- _SHORT TASK_: Copy the records below verbatim, from the line with "Given: Open info" to the line with "I will 673,150.", both included.

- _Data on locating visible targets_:
==*==

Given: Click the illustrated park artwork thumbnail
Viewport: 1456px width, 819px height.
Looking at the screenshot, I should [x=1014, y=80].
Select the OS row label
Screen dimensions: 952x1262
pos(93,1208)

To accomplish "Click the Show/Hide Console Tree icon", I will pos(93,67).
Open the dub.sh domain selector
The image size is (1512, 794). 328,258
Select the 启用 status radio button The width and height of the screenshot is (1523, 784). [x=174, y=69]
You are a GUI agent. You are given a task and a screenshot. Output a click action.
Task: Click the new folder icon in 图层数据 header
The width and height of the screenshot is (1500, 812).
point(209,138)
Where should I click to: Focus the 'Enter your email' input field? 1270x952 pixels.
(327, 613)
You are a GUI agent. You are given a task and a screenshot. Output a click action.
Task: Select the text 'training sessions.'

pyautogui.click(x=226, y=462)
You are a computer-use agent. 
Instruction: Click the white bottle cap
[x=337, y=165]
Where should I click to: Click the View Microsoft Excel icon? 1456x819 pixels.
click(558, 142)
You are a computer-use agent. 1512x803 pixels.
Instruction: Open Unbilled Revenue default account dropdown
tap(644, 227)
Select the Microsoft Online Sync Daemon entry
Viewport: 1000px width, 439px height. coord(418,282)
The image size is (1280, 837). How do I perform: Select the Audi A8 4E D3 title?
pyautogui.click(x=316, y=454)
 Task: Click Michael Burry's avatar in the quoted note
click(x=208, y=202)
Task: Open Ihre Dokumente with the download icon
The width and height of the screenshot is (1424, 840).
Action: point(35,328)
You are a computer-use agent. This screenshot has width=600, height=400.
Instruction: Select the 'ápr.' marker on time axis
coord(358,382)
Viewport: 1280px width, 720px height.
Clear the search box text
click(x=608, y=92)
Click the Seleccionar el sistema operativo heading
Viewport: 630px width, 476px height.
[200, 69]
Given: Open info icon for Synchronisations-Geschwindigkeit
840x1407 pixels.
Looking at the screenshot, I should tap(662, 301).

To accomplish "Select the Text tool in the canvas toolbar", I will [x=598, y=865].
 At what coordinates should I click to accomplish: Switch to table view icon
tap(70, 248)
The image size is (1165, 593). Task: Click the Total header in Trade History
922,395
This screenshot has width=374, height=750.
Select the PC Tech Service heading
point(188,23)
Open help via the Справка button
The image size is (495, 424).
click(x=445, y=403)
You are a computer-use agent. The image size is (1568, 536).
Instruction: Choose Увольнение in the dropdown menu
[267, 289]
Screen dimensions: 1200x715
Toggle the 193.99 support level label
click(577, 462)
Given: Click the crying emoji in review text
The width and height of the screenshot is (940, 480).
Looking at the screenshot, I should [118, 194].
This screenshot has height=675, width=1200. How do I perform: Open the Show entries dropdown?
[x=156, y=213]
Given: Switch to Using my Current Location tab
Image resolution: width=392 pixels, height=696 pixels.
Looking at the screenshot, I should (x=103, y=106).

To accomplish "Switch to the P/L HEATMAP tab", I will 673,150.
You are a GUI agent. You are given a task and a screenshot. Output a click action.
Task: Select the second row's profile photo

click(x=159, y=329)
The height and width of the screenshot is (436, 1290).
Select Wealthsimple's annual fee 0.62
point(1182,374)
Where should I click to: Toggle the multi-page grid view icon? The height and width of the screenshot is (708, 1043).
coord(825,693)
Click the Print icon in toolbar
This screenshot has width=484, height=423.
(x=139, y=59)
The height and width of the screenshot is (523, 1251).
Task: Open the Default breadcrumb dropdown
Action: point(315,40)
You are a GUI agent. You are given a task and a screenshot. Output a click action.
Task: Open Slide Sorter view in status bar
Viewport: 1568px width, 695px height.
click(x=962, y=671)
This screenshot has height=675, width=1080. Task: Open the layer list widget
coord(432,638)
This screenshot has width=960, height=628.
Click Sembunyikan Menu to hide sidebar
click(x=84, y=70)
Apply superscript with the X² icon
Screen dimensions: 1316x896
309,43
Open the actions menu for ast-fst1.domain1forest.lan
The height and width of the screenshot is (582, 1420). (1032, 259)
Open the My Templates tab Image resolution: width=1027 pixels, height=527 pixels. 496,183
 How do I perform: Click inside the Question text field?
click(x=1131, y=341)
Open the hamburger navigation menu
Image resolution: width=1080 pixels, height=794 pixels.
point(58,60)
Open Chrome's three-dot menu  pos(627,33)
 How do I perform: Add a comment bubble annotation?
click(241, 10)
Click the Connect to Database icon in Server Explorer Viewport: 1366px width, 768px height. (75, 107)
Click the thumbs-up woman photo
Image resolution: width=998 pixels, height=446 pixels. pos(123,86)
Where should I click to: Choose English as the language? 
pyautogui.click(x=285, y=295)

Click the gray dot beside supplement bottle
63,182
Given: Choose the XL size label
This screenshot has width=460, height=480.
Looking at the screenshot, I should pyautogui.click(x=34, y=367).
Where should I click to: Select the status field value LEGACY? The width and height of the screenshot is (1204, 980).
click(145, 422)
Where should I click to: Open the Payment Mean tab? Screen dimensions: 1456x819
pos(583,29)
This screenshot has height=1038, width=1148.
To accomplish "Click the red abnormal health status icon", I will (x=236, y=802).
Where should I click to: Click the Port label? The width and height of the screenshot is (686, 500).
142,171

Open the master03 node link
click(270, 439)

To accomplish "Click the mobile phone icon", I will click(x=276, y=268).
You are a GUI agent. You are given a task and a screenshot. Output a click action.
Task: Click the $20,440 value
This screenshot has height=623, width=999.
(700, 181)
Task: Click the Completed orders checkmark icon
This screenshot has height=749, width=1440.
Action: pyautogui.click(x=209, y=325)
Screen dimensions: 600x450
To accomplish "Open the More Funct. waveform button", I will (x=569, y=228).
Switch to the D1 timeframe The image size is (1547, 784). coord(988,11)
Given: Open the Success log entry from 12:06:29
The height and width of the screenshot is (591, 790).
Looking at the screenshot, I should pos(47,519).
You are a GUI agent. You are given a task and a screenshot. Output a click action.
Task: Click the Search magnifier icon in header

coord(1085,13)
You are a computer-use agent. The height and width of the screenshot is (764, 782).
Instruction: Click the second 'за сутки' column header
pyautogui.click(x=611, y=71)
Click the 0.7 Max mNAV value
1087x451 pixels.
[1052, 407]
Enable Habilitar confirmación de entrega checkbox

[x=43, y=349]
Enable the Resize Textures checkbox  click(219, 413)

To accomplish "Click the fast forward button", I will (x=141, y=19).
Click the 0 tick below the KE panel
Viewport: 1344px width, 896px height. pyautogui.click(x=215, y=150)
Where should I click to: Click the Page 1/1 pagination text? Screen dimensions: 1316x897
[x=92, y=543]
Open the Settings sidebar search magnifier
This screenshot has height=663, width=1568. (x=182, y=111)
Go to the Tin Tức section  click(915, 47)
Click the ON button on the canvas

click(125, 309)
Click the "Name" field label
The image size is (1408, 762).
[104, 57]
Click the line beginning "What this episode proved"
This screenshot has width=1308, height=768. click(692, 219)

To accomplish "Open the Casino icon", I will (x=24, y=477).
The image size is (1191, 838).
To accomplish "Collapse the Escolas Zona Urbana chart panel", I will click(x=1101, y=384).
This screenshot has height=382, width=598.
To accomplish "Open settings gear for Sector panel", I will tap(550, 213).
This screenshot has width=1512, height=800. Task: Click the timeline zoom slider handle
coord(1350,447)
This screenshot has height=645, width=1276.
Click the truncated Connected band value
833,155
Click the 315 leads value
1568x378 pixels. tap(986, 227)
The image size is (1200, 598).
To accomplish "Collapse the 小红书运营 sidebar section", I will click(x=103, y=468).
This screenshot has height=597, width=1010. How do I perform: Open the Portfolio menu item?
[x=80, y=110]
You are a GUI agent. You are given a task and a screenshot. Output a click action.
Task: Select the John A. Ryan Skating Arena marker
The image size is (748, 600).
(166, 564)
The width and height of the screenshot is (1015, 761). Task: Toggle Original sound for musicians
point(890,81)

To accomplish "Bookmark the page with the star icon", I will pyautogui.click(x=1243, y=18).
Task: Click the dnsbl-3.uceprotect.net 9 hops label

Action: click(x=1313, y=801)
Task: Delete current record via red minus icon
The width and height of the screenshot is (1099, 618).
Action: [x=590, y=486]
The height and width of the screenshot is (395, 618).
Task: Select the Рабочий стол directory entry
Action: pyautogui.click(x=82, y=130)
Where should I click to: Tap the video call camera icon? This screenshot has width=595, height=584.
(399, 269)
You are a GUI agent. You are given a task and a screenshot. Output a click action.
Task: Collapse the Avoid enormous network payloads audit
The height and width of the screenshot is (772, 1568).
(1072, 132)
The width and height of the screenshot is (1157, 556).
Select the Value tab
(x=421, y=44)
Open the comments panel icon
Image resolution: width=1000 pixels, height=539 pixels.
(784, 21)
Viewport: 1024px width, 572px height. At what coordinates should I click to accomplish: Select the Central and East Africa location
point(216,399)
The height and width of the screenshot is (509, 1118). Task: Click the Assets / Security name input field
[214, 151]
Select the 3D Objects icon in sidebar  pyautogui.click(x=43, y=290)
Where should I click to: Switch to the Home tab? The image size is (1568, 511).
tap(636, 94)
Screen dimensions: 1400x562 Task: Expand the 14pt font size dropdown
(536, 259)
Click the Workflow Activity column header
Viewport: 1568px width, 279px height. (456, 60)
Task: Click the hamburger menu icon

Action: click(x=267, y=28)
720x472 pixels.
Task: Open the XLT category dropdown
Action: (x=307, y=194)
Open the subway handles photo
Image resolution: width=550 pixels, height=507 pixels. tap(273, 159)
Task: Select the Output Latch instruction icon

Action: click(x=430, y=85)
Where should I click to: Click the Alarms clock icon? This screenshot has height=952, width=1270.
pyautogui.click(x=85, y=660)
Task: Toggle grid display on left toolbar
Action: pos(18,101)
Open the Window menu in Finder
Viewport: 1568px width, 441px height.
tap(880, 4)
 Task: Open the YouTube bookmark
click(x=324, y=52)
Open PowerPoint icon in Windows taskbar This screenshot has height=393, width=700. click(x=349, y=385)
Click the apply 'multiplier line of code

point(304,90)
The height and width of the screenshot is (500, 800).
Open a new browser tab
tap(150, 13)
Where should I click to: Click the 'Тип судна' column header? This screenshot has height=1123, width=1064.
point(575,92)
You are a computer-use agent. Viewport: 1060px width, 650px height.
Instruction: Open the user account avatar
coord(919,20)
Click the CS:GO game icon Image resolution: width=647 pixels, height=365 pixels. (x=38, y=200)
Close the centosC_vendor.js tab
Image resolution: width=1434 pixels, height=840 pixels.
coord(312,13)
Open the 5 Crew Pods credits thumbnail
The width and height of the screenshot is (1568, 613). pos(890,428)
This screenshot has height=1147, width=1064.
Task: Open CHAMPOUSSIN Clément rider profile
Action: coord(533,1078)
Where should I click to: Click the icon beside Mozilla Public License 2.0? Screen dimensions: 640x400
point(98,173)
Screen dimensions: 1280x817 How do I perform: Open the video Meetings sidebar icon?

==*==

- _SOLUTION FOR THIS TASK_:
Given: Open info icon for Synchronisations-Geschwindigkeit
840x1407 pixels.
Looking at the screenshot, I should tap(662, 301).

To accomplish "Select the Text tool in the canvas toolbar", I will [x=598, y=865].
 At what coordinates should I click to accomplish: Switch to table view icon
tap(70, 248)
The image size is (1165, 593). Task: Click the Total header in Trade History
922,395
This screenshot has width=374, height=750.
Select the PC Tech Service heading
point(188,23)
Open help via the Справка button
The image size is (495, 424).
click(x=445, y=403)
You are a computer-use agent. The image size is (1568, 536).
Instruction: Choose Увольнение in the dropdown menu
[267, 289]
Screen dimensions: 1200x715
Toggle the 193.99 support level label
click(577, 462)
Given: Click the crying emoji in review text
The width and height of the screenshot is (940, 480).
Looking at the screenshot, I should [118, 194].
This screenshot has height=675, width=1200. How do I perform: Open the Show entries dropdown?
[x=156, y=213]
Given: Switch to Using my Current Location tab
Image resolution: width=392 pixels, height=696 pixels.
Looking at the screenshot, I should (x=103, y=106).

To accomplish "Switch to the P/L HEATMAP tab", I will 673,150.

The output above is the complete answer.